An additional reform was approved by voters in 1988 that requires the state to spend the same percentage of the budget as it used in 1986-1987, including inflation safeguards. The tactic is supposed to give school districts and community colleges a reliable estimate of how much funding to expect from the general fund each year.

Critics claim California’s approach has been amended too many times over the years by opportunistic lawmakers at the schools’ expense. California wildly deferred money for mandated programs between 2003 and 2010, treating the school districts like a bank.

A damning 2010 report by the state’s Legislative Analyst Office revealed the severity of the state’s education debt, pegging the reimbursement backlog at nearly $4 billion.

Since the report and under Gov. Jerry Brown’s consecutive terms, the state has chipped away at the backlog through one-time payments. A 2017 analyst office update said the state spent $5.1 billion to reduce the backlog to an estimated $1.1 billion, and that 60 percent of school districts no longer have mandate claims.

But the appellants – the association and a collection of individual school districts – argued the state has abused the funding mandate by arbitrarily deciding that portions of the districts’ yearly allotments counted toward the new mandates.

The appellants claimed the state broadly interpreted funding statutes and enacted illegal education codes to eliminate the Legislature’s reimbursement responsibilities.

While the panel agreed the “Legislature may have largely eliminated the state’s obligation,” it ruled it was done legally as to the graduation mandate.
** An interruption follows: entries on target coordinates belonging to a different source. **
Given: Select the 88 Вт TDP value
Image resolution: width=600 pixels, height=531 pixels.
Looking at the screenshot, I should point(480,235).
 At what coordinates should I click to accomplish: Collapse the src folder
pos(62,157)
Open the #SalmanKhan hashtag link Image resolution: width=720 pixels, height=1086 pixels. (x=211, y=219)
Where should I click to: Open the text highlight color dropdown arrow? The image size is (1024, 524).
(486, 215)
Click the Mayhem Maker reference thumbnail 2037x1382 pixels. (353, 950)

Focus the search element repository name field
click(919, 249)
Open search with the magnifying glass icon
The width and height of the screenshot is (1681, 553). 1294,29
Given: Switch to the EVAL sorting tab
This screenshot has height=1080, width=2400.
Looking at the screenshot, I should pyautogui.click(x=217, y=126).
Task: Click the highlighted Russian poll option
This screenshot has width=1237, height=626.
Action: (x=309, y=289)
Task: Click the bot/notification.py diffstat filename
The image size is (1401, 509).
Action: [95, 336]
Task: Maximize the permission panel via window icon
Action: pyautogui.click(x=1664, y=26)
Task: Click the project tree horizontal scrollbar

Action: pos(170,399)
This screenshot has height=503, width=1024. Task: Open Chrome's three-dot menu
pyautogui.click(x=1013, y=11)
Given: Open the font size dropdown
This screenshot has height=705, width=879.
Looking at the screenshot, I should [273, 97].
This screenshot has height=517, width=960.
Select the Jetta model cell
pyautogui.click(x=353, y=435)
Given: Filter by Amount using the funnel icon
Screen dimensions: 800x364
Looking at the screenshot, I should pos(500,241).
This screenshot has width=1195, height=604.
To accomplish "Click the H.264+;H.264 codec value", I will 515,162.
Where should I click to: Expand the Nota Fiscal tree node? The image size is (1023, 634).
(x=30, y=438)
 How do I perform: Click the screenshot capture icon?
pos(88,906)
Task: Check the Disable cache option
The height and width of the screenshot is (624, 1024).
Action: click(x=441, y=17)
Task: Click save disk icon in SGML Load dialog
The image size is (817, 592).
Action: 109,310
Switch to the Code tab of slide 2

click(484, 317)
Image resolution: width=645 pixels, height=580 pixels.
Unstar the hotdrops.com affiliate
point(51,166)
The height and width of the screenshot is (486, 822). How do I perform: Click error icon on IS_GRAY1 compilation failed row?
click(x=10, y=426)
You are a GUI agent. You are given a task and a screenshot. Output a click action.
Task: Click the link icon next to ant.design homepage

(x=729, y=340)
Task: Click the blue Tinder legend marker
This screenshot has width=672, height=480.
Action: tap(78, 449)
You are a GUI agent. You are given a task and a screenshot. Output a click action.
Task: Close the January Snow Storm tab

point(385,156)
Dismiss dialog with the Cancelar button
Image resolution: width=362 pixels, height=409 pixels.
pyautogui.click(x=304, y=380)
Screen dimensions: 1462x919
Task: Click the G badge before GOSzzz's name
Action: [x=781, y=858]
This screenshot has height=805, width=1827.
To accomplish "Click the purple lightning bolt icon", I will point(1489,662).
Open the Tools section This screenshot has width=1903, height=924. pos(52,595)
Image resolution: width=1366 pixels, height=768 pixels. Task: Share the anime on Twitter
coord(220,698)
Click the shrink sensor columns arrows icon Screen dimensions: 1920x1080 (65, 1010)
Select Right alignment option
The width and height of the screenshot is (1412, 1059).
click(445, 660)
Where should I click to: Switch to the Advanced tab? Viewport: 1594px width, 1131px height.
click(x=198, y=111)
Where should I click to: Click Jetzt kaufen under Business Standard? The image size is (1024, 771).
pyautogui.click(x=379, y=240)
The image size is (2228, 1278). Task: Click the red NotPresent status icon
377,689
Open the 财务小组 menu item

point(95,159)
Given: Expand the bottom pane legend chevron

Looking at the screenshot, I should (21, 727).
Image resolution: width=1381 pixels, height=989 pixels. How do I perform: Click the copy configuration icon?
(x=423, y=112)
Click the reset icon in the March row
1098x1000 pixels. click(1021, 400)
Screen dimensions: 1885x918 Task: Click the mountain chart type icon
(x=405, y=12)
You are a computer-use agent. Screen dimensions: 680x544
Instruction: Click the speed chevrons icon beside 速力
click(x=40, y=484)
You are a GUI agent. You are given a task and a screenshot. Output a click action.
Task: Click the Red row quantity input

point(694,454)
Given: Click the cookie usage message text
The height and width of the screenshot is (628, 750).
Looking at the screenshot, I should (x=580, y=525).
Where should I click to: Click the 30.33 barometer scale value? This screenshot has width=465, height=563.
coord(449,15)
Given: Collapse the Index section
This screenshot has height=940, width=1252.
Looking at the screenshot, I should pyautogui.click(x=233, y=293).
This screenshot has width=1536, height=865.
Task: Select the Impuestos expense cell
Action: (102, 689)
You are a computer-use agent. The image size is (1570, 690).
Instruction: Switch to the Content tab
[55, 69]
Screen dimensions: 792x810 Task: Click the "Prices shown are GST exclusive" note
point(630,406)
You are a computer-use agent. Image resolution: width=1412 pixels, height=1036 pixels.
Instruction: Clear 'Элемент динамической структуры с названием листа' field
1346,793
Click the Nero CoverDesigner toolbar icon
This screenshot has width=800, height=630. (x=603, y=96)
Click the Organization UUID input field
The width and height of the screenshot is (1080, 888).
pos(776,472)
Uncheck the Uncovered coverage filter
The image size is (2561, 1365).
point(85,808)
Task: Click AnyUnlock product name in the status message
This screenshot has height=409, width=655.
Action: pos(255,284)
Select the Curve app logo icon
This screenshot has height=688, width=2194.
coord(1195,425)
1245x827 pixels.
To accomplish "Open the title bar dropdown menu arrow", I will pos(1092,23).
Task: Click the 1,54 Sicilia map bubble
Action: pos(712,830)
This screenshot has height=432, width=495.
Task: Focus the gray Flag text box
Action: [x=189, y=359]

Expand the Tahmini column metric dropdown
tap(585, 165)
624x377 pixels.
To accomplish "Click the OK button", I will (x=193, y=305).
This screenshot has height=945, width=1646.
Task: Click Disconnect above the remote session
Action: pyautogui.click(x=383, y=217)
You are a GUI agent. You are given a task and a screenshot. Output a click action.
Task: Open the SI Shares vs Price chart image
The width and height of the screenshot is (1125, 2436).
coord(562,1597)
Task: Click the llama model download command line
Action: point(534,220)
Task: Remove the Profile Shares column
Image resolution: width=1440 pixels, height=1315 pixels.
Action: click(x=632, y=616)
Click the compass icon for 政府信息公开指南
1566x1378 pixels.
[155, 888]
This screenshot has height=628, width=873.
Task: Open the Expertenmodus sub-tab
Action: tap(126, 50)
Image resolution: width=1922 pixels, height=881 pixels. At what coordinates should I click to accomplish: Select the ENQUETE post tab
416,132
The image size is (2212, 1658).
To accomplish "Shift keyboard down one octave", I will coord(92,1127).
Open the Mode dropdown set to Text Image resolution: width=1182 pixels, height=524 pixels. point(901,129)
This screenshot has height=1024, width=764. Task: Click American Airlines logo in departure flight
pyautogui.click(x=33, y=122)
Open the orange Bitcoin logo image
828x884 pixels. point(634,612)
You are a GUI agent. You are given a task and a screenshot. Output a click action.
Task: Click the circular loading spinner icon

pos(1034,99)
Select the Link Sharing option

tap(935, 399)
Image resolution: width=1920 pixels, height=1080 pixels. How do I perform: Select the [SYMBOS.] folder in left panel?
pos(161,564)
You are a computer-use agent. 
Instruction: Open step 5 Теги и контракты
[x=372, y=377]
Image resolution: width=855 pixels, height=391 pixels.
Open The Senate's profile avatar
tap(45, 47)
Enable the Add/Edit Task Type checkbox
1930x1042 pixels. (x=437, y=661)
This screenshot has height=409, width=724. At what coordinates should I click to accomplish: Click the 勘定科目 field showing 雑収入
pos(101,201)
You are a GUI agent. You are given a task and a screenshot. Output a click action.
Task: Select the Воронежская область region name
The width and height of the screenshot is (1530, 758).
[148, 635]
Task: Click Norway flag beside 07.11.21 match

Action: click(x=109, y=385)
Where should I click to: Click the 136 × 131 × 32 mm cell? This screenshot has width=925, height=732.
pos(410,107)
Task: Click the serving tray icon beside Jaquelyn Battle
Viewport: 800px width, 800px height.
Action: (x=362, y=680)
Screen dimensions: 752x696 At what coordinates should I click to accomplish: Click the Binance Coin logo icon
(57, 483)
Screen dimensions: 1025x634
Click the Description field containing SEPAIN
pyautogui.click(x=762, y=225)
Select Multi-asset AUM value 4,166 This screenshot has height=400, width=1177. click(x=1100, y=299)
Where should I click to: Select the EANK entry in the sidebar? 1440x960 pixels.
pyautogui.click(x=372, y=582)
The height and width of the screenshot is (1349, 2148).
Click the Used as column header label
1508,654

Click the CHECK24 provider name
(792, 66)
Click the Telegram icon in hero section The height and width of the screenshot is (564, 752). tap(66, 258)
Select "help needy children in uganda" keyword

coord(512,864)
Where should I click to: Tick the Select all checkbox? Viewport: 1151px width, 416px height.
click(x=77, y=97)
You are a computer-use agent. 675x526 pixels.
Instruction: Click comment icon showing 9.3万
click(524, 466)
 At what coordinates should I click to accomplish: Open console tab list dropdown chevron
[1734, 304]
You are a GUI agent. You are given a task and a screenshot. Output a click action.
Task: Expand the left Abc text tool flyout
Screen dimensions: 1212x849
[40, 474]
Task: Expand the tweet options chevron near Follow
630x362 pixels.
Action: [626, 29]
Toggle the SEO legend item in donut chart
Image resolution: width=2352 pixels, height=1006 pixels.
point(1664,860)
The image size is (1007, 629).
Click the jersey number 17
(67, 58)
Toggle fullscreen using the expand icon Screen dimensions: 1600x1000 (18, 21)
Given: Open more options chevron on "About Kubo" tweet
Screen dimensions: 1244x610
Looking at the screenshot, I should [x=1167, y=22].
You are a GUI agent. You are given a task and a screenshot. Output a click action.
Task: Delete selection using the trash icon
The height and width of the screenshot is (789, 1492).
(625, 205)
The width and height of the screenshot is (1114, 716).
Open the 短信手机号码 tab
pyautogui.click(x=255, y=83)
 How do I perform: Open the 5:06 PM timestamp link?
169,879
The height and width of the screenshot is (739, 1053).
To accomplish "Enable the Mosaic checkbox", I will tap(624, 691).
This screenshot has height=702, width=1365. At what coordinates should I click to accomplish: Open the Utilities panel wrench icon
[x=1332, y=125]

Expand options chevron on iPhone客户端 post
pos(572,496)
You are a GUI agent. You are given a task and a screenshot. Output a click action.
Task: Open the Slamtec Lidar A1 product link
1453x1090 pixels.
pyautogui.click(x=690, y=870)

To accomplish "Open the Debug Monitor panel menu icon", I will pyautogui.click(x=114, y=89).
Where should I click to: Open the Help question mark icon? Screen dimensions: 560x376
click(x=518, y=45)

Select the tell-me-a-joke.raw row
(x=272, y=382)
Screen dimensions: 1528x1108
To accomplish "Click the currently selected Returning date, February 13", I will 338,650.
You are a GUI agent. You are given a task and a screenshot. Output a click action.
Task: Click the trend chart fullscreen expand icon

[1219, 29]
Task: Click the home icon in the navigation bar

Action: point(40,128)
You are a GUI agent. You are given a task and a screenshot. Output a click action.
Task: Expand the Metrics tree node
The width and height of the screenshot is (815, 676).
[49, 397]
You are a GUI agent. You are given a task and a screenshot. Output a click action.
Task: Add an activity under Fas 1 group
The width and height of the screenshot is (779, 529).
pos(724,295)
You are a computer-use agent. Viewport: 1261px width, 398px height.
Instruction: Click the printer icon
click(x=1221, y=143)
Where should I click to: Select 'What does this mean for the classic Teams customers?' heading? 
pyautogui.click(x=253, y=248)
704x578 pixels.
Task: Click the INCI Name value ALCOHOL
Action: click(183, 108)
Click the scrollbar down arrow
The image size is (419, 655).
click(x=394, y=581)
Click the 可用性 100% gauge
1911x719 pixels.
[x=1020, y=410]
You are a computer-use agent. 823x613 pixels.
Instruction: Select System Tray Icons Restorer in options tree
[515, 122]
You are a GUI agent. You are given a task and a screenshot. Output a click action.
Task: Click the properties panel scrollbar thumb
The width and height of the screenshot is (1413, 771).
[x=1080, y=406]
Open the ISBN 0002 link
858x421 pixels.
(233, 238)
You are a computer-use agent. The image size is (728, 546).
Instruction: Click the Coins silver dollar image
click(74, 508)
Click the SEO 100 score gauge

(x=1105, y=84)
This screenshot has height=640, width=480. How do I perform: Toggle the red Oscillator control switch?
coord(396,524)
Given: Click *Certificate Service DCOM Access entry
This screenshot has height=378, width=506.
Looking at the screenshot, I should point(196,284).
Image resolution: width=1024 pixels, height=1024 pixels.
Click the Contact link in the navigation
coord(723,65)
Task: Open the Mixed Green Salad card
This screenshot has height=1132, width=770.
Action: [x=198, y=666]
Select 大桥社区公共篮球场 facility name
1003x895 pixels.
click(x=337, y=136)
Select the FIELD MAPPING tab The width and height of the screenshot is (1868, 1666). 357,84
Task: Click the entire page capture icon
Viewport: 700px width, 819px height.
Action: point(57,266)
“Here, given that the state, through its budget acts, provides funding to school districts and county offices of education in amounts it deems sufficient to ensure the local entities do not have to rely on local revenues to pay the costs of the graduation mandate, we discern no conflict with article XIII B, section 6 of the California Constitution,” Jones wrote in the partially published opinion.

A spokesman for the association said it was still in the process of discussing the ruling with its attorneys.

The panel affirmed the lower court’s decision that the state did not violate three separate statutes and it does not violate a separation of powers doctrine.

However, the panel reversed the trial court’s 2015 denial of the association’s motion for leave to amend and dismissal of its remaining causes of action. The matter will be remanded to Alameda County Superior Court, with the association given leave to amend three causes of actions not discussed in Tuesday’s ruling.

Justices Mark Simons and Henry Needham Jr. rounded out the panel.